Text section →
►

The error is detected in the February of next year. The payer can no longer correct the error, because the calendar year has changed. The extraneous amount withheld is accredited to the income earner in taxation.

2.3.1 Correcting tax withheld when the amount was too small

If tax was not partially or entirely withheld, the payer can correct the erroron its own initiative by increasing the tax withheld from a payment made later during the same calendar year. However, the withholding may not be increased by more than 10 per cent of the amount that would be otherwise paid that time, unless the recipient of the payment consents to a larger increase (section 19 of the prepayment act (ennakkoperintälaki 1118/1996)).

The payer reports the withholding to the Incomes Register in the amount in which it was withheld.

2.4     Reporting negative numbers

Typically, income types may not be corrected in the Incomes Register using negative numbers, i.e., numbers with a minus sign. An incorrectly reported or paid income is corrected by submitting a replacement report indicating the correct amount or changed nature of the income, for example the change of paid income to unjust enrichment. Furthermore, income recovery is reported as its own data group.

However, there are exceptional situations in the Incomes Register, where tax withheld, tax at source and social insurance contributions collected from an employee can be negative numbers. Tax withheld is not usually reported as a negative number. The amount of employee contributions, withheld tax and tax at source can often be corrected by collecting a lower amount of contributions and taxes from income paid to the income earner at a later date. This will eliminate the need to use negative numbers (see Section 4.2, Net recovery, and the examples described in the section).

Negative numbers may exceptionally appear when, for example, the employment has already ended and the amount of tax withheld or employee's social contributions collected is too large. The payer can correct tax withheld in too large an amount even when it no longer makes any payments to the income earner during the same calendar year. The payer will then return, for example, the excess amount of tax withheld, to the recipient, and report the returned amount as a negative number on the earnings payment report. The extraneous amount withheld must be returned before the end of the calendar year. The employee's social insurance contributions can be corrected in a corresponding way (for more details, see Correcting tax withheld in Section 2.3. and Correcting employee's social insurance contributions in Section 3.2.).

◄

Set problem A → According to the Incomes Register passage, which amounts can be negative numbers in exceptional situations? List them all.
Set problem B →
Check each statement against the Incomes Register passage. For each, answer yes or no and quote the words that decide it.
(i) Without the recipient's consent, a payer may raise the withholding by more than 10 per cent of the amount otherwise paid.
(ii) Income recovery is reported as a separate data group.
(iii) The payer must return an extraneous amount withheld before the calendar year ends.
Set problem C → Extend the Incomes Register passage, starting after its final sentence.
The material after this point has no connection to the Incomes Register passage.

Recorded information →
►

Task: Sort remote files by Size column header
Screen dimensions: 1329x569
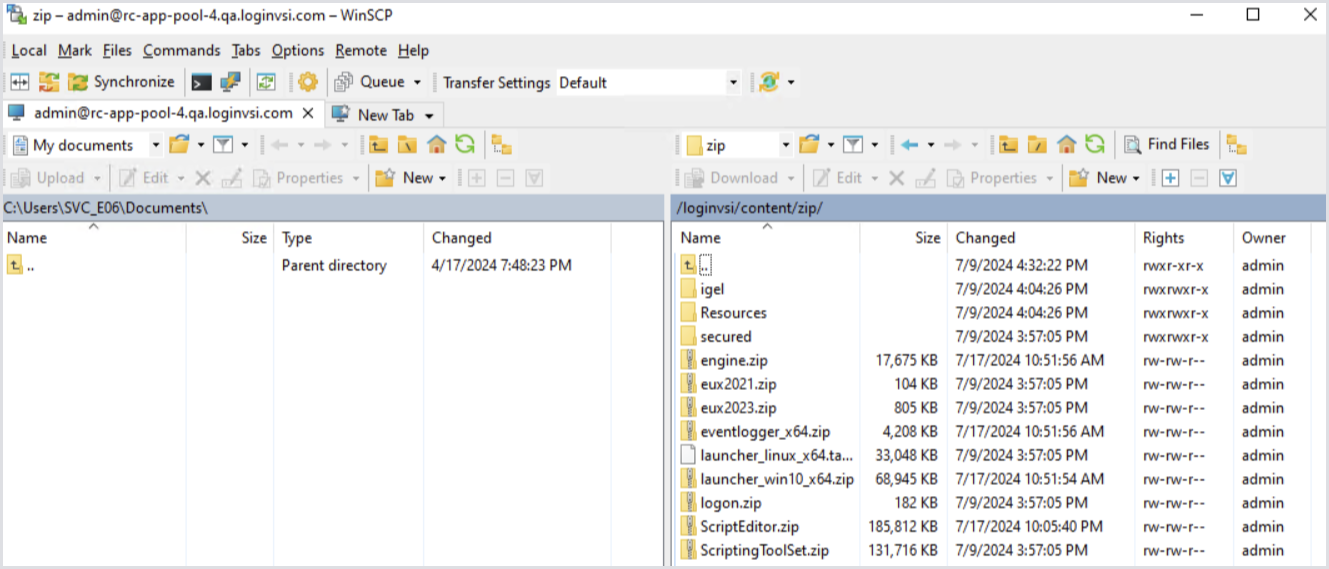Action: tap(926, 238)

◄

Written reply A →
- Tax withheld
- Tax at source
- Social insurance contributions collected from an employee

Written reply B →
(i) No: "However, the withholding may not be increased by more than 10 per cent of the amount that would be otherwise paid that time, unless the recipient of the payment consents to a larger increase"
(ii) Yes: "Furthermore, income recovery is reported as its own data group."
(iii) Yes: "The extraneous amount withheld must be returned before the end of the calendar year."

Written reply C →
Items deducted from pay include the income types listed below, that can exceptionally be negative:

  • 402 Withholding tax
  • 404 Tax at source
  • 412 Employee's health insurance contribution
  • 413 Employee's pension insurance contribution
  • 414 Employee's unemployment insurance contribution

It should be noted that a recovered amount cannot be corrected by reporting a negative number for the original pay period, or by reducing the amount of income of the original pay period. Recovery is reported by submitting the Recovery data connected to the income type and the additional data related to the recovery during the pay period in which the income earner pays back the overpayment.

2.5 Correcting data in two different reporting methods of monetary wages

At a minimum, the payer must report the wages paid as a total amount (the lower level of detail for reporting monetary wages, or the so-called reporting method 1). If the payer wishes, it can report wages it has paid more specifically than required by the mandatory reporting method, using the complementary income types intended for this purpose (the greater level of detail for reporting monetary wages, or the so-called reporting method 2). These two different reporting methods are described in the instructions Reporting data to the Incomes Register: monetary wages and items deducted from wages.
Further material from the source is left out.